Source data
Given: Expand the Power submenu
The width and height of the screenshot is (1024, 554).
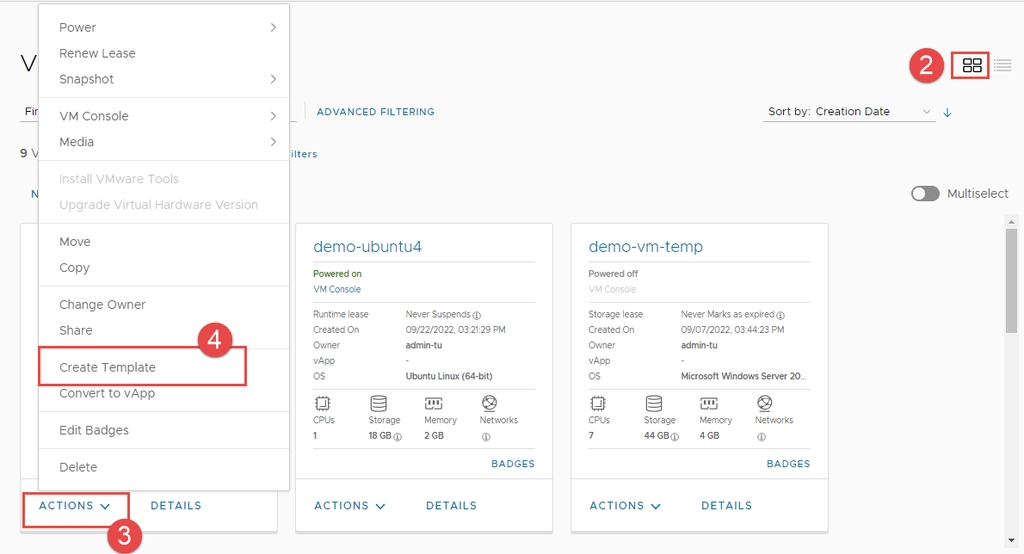Looking at the screenshot, I should [x=165, y=28].
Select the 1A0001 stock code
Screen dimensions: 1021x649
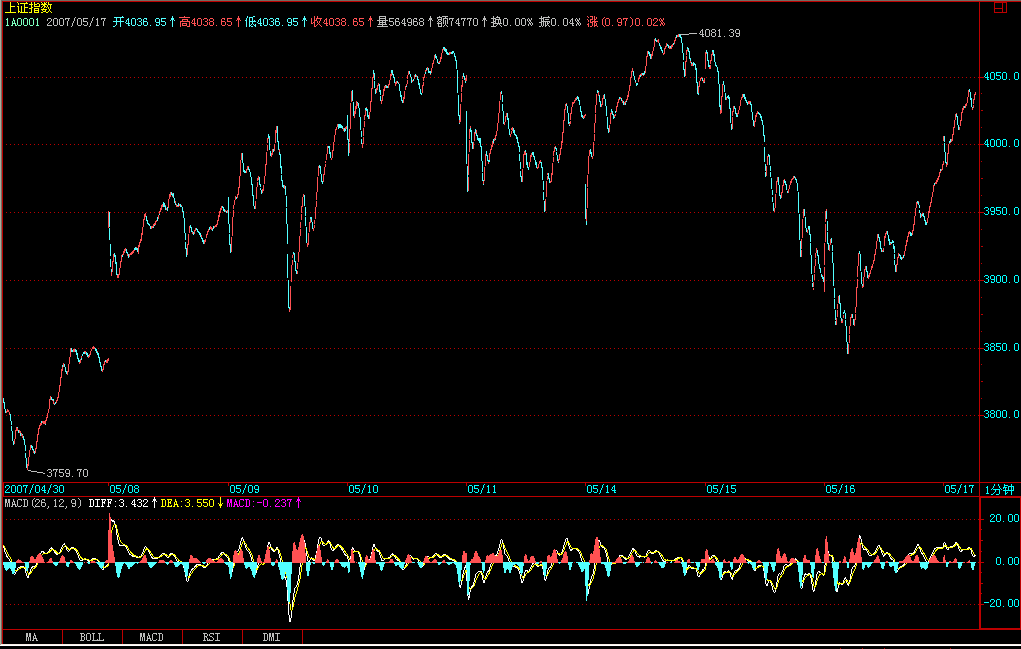click(x=22, y=21)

__Task requirements__.
Render every line of the items above as a Markdown table with a Row column for the line number and a Line column for the text, skipping blank lines and omitting the pictures.

__Response for this exercise__.
| Row | Line |
|---|---|
| 1 | Given: Expand the Power submenu |
| 2 | The width and height of the screenshot is (1024, 554). |
| 3 | Looking at the screenshot, I should [x=165, y=28]. |
| 4 | Select the 1A0001 stock code |
| 5 | Screen dimensions: 1021x649 |
| 6 | click(x=22, y=21) |